(Problem statement) Using the entries below, write out the line with "Image resolution: width=980 pixels, height=490", the line with "Screen dimensions: 868x496", and every line in between, exactly as each is written.

[[ Information open ]]

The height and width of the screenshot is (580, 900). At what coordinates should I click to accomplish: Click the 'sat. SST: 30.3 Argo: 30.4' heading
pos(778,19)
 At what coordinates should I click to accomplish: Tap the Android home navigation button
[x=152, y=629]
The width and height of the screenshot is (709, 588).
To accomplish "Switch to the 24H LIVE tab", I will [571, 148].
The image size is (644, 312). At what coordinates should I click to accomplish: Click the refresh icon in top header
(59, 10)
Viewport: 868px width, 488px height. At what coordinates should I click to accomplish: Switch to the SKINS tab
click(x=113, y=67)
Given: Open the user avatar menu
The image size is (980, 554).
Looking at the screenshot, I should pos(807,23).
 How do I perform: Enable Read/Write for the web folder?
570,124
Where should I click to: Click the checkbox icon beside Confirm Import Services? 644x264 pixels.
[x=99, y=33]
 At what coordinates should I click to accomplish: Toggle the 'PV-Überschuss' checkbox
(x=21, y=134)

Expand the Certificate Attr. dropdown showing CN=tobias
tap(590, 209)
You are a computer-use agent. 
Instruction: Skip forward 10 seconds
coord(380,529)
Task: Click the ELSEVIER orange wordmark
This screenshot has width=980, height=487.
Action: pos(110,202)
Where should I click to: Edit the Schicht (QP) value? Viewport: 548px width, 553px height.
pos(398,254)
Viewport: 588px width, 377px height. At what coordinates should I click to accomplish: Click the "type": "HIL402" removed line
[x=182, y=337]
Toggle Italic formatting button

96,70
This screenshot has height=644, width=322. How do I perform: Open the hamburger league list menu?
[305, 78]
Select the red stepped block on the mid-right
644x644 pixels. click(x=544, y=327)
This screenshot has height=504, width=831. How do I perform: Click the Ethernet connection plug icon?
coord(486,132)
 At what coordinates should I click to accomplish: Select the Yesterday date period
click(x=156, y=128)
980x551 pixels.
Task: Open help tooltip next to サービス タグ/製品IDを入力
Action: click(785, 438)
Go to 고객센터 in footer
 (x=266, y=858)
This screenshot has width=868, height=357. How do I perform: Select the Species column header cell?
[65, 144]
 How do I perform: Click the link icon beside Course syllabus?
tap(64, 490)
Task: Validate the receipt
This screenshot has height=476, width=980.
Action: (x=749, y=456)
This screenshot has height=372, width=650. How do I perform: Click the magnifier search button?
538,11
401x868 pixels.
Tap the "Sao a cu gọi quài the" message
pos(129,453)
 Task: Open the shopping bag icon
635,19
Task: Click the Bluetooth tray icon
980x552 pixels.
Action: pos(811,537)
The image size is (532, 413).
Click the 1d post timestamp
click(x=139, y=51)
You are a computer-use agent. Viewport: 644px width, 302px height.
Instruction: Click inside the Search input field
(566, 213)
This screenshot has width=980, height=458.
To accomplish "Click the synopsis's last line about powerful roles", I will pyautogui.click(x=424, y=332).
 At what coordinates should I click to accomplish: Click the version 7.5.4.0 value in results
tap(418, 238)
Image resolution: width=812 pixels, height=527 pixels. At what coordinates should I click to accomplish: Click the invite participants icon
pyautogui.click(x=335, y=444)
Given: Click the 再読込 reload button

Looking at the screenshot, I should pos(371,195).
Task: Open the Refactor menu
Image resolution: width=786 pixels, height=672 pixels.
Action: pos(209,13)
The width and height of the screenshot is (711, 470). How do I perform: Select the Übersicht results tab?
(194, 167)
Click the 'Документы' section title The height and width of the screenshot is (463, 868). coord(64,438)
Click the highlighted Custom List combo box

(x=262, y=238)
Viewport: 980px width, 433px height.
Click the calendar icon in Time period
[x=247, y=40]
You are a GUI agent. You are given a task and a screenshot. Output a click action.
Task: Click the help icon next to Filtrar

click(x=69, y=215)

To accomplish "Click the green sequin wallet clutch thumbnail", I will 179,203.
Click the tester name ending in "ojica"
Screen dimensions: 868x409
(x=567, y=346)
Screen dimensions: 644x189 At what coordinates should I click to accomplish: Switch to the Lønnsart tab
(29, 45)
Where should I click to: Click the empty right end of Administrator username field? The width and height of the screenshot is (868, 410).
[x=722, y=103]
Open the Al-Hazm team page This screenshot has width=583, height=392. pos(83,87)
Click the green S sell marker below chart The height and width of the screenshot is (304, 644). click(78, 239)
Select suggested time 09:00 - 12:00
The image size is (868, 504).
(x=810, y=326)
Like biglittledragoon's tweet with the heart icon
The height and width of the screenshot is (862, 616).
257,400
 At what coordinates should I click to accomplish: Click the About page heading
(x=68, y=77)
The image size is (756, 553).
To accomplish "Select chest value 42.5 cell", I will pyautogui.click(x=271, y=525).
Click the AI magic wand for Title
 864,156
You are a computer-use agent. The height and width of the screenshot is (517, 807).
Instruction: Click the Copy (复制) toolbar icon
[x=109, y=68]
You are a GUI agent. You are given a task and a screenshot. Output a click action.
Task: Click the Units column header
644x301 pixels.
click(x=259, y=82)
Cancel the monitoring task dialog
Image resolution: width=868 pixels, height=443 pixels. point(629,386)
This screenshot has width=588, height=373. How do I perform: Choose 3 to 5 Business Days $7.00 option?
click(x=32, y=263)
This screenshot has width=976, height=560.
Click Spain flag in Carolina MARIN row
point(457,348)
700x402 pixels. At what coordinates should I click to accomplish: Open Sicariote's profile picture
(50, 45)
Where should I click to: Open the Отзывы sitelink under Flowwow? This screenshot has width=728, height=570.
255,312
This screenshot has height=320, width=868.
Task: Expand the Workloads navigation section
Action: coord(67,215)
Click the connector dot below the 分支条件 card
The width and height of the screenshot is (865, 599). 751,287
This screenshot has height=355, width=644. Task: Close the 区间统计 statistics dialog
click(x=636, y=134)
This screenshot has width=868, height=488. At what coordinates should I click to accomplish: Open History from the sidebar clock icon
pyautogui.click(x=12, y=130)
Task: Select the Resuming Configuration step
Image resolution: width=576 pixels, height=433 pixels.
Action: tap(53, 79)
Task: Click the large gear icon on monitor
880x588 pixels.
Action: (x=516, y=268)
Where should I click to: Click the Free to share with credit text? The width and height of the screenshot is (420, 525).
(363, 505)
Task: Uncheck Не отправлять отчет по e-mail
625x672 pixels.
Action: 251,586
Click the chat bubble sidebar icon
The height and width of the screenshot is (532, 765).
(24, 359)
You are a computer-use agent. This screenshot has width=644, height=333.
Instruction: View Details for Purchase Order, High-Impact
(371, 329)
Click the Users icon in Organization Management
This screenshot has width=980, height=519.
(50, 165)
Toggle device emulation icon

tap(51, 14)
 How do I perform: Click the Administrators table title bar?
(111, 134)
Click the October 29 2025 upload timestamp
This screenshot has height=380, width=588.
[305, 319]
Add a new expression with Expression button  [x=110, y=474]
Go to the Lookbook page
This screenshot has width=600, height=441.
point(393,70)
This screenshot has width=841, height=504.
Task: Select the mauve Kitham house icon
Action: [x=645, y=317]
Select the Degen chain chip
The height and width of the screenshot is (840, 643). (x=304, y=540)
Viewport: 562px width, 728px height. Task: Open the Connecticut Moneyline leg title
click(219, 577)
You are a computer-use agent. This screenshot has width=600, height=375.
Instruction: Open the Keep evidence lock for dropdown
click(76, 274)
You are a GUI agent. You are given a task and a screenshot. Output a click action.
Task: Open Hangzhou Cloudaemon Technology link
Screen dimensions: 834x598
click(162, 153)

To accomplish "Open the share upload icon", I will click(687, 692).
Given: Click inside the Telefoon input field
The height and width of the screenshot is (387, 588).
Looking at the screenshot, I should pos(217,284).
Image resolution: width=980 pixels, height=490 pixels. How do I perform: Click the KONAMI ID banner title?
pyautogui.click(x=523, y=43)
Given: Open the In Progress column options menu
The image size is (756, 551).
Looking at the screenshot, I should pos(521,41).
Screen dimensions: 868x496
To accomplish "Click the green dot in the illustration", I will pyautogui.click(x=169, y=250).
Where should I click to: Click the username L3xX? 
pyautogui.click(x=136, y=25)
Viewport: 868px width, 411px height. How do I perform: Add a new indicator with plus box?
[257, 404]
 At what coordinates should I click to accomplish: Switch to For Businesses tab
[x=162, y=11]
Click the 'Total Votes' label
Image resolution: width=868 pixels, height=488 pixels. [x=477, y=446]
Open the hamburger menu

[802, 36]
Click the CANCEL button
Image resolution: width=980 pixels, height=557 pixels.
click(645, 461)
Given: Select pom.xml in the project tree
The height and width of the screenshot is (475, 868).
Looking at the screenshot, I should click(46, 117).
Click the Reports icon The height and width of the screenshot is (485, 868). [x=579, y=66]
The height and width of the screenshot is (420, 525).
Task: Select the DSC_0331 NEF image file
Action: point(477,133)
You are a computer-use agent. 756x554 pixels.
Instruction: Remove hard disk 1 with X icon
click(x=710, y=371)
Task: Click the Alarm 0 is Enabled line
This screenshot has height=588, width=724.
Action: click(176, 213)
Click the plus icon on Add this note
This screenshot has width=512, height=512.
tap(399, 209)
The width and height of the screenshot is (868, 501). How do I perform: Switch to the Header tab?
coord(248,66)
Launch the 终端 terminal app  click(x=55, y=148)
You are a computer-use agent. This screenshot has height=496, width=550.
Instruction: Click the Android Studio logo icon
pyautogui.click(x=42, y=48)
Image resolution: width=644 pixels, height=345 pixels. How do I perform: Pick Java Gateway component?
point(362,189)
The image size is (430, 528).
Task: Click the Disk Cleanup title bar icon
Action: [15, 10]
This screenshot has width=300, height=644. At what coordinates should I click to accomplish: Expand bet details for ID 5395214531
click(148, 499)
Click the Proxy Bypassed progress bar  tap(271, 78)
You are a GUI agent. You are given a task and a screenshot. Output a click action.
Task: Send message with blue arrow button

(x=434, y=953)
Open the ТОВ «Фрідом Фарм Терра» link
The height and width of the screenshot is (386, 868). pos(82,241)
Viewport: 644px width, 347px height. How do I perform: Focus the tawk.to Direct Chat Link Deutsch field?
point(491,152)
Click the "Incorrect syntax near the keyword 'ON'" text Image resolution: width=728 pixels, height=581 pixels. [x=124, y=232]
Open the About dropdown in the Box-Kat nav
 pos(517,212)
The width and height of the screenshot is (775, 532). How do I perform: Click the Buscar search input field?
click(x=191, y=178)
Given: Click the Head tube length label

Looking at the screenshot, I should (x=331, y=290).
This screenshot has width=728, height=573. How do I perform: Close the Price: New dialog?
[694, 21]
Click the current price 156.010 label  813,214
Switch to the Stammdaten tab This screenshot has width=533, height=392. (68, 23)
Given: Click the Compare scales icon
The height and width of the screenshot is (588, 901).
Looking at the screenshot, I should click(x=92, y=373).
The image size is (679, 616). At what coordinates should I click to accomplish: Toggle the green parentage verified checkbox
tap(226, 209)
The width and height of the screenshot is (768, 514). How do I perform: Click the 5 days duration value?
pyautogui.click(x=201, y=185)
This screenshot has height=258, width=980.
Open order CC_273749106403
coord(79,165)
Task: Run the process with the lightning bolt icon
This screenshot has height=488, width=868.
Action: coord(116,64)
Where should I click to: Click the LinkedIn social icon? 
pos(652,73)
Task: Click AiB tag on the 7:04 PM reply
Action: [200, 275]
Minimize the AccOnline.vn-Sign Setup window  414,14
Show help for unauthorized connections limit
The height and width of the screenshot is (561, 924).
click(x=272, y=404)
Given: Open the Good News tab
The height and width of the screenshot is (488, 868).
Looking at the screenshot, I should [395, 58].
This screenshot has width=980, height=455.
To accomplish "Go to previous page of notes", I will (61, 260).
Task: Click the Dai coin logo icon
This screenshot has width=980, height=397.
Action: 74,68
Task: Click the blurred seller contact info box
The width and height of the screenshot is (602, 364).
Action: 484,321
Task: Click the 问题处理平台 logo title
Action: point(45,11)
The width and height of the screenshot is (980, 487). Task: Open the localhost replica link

[[ Information closed ]]

(Output of the exercise)
Image resolution: width=980 pixels, height=490 pixels. How do I perform: Click the KONAMI ID banner title?
pyautogui.click(x=523, y=43)
Given: Open the In Progress column options menu
The image size is (756, 551).
Looking at the screenshot, I should pos(521,41).
Screen dimensions: 868x496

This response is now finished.